Stored data ::
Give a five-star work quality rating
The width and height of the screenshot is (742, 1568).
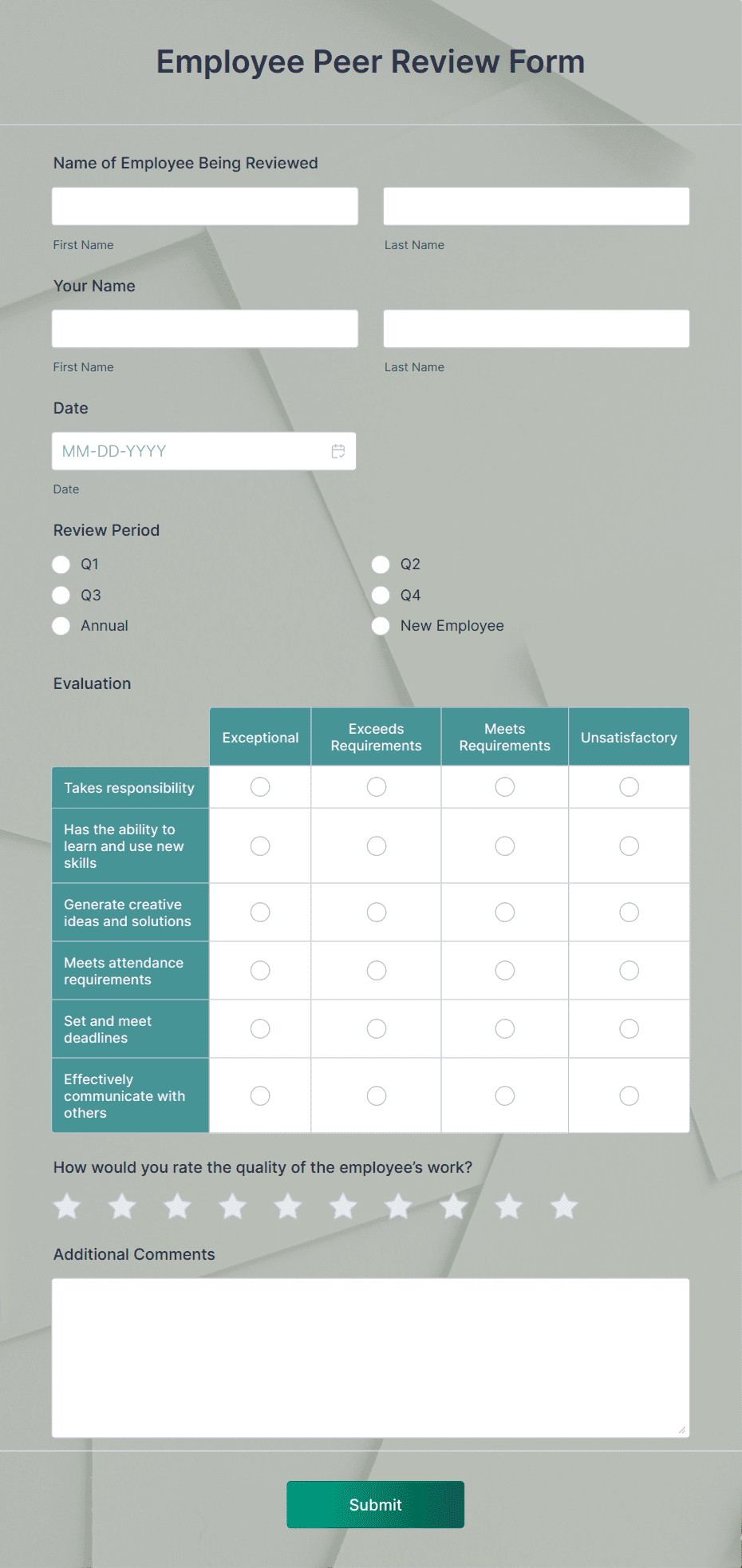pyautogui.click(x=287, y=1207)
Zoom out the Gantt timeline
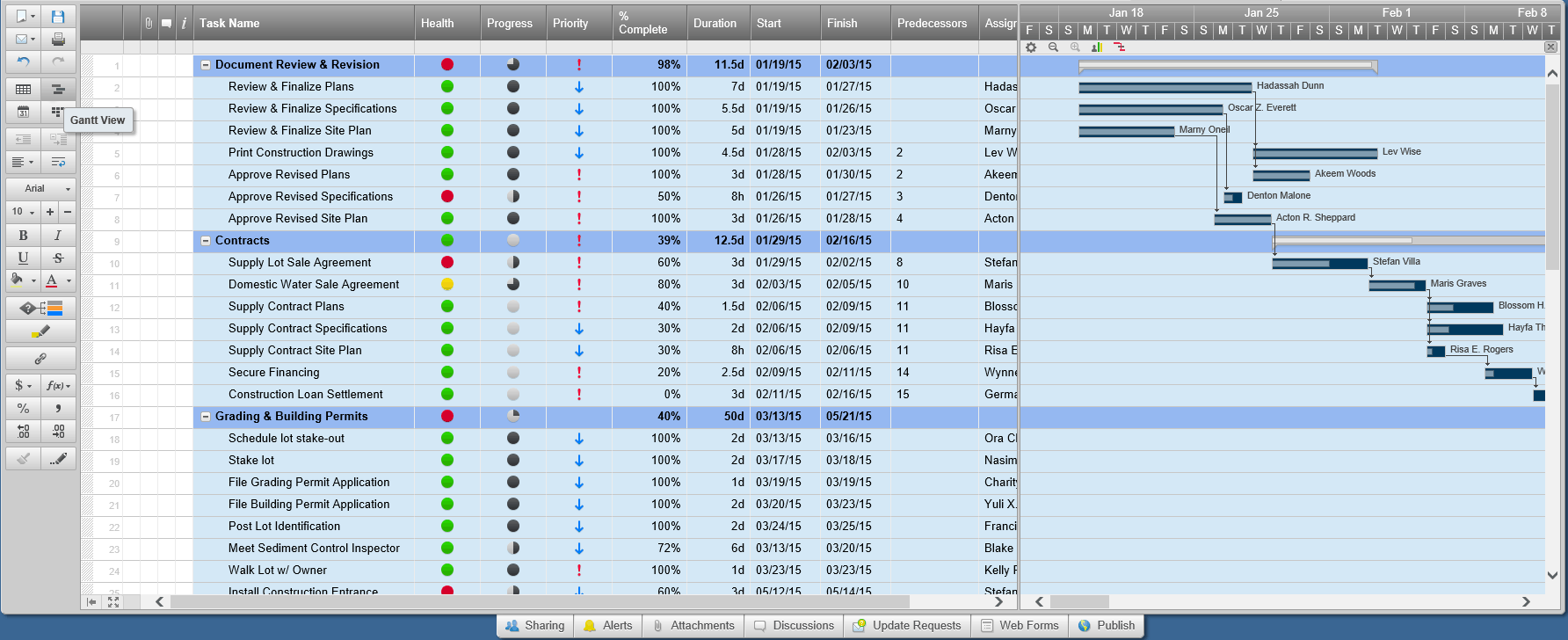 [x=1053, y=47]
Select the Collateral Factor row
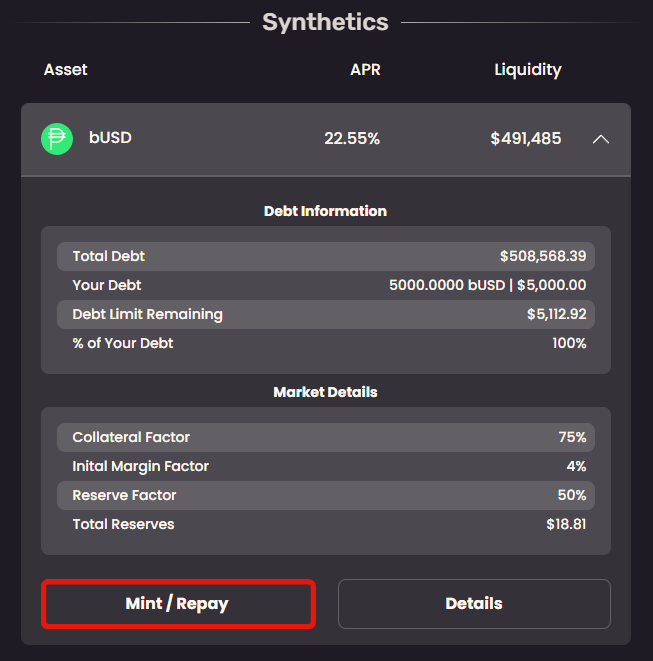Screen dimensions: 653x661 [x=326, y=437]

About this exercise ::
Print every entry above verbatim but drop the images.

Answer box ::
Give a five-star work quality rating
The width and height of the screenshot is (742, 1568).
pyautogui.click(x=287, y=1207)
Zoom out the Gantt timeline
 [x=1053, y=47]
Select the Collateral Factor row
Screen dimensions: 653x661 [x=326, y=437]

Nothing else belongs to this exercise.